From the moment you arrive, the level of personal service is amazing. Guests are greeted at the entrance with a lei (flowers for the ladies, kukui nut for the men) and escorted to the open air lobby which overlooks a perfect white sand crescent beach.
Unlike most check-in counters where guest stand to await room keys and directions, you'll be invited to sit down across from one of the three check-in desks. While you wait, cool washcloths are brought to refresh you and fresh juice is offered. Once check-in is complete, you will escorted to your room getting a mini tour of the property along the way.
The rooms are spacious (at least in the beachfront wing), and the bathrooms are stocked with L'Occitane products.
It's hard to find enough superlatives to describe the beach. I'll just let the picture speak for itself.
At each end of the beach are rocky areas perfect for snorkeling. Coral, fish, and other assorted marine life abound just offshore. Look for the sea urchins and a sea cucumber (right center) in this picture from the reef at the northern end of the beach.

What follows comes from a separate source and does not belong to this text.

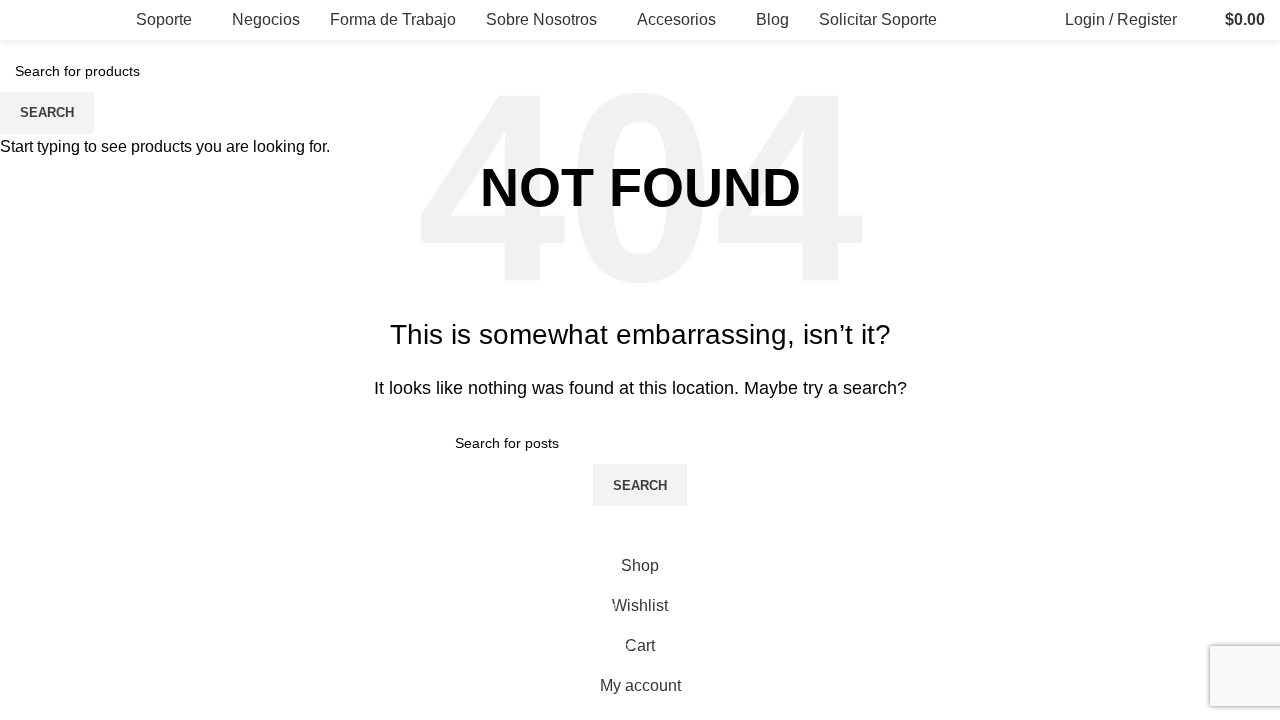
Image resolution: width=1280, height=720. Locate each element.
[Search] (1197, 20)
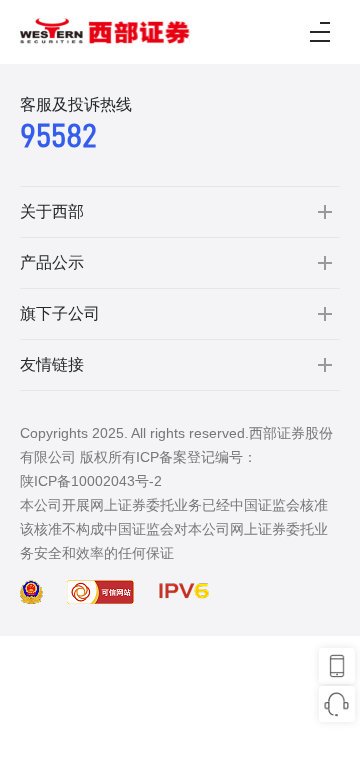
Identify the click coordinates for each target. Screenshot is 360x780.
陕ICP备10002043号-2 (91, 481)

One cool thing about this part of the reef is that at night the hotel turns on floodlights that attract plankton. The plankton attract fish and the fish attract huge manta rays. Watching them "fly" through the water is a fun way to spend a little time after dark.

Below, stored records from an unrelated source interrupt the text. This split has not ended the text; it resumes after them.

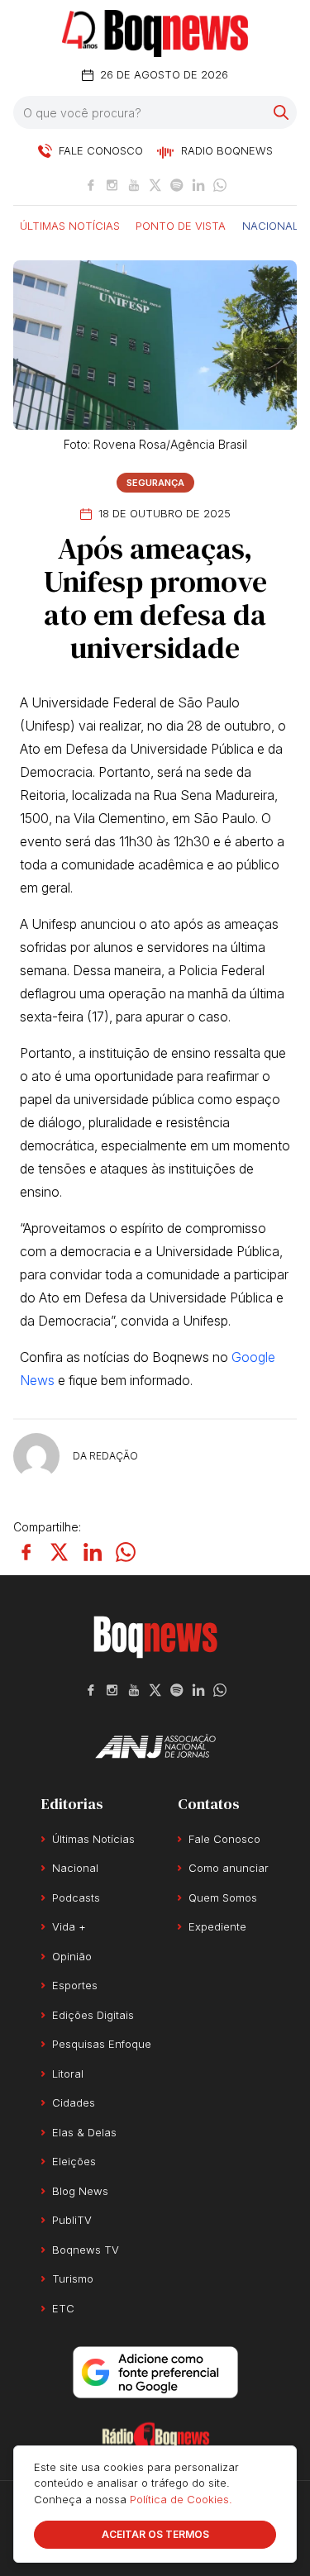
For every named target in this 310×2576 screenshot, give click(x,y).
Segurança (155, 482)
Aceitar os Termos (155, 2534)
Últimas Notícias (70, 224)
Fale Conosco (224, 1838)
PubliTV (72, 2219)
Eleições (74, 2161)
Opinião (72, 1956)
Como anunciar (228, 1867)
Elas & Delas (84, 2132)
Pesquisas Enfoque (101, 2043)
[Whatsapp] (220, 185)
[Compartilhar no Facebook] (26, 1552)
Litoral (67, 2073)
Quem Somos (222, 1897)
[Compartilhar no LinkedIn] (92, 1552)
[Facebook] (91, 185)
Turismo (72, 2278)
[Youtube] (134, 185)
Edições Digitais (93, 2014)
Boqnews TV (85, 2249)
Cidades (73, 2102)
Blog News (80, 2190)
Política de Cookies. (181, 2499)
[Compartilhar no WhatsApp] (125, 1552)
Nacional (270, 224)
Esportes (75, 1985)
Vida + (69, 1926)
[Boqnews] (155, 33)
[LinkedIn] (198, 185)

Another awesome feature of the Mauna Kea is the Asian and Pacific Island art collection. Almost everywhere you look there is another statue. Some are wooden other are stone. All are amazing. I believe a weekly tour is offered just to see the artwork (Saturdays at 10am, I think).
One drawback to the private location is a lack of affordable dining options. The resort has several fine restaurants and an evening shuttle is available to takes guests to the Hapuna Prince Resort next door. Leaving the property means heading south along highway 19 for about 10-15 minutes or driving a couple miles to the north to the small unincorporated community of Kawaihae. In addition to the handful of restaurants, there is a daily farmers' market in Kawaihae. At the hotel, half a papaya will cost about $7.50. At the farmers' market a whole papaya is just $1. I also suggest having breakfast at the Aloha Deli. While not open for dinner or on weekends, it's a great place for an inexpensive breakfast or lunch. Four could eat for the price a buffet breakfast at the Mauna Kea. There is no lack of great food and drink on site. Like everything else here, it's expensive. Try the signature cocktail, the Fredrico, or have a lava flow (pina colada poured over a strawberry puree). There's something wonderful about sitting under a cabana at the beach, sipping a frozen cocktail, and not caring a bit about the troubles of everyday life.
Oh, and don't forget to watch the sunset. Some nights the sun sinks into the clouds on the horizon. Others it just disappears into the ocean. Watch it from your balcony or from right out on the beach. You can't go wrong either way.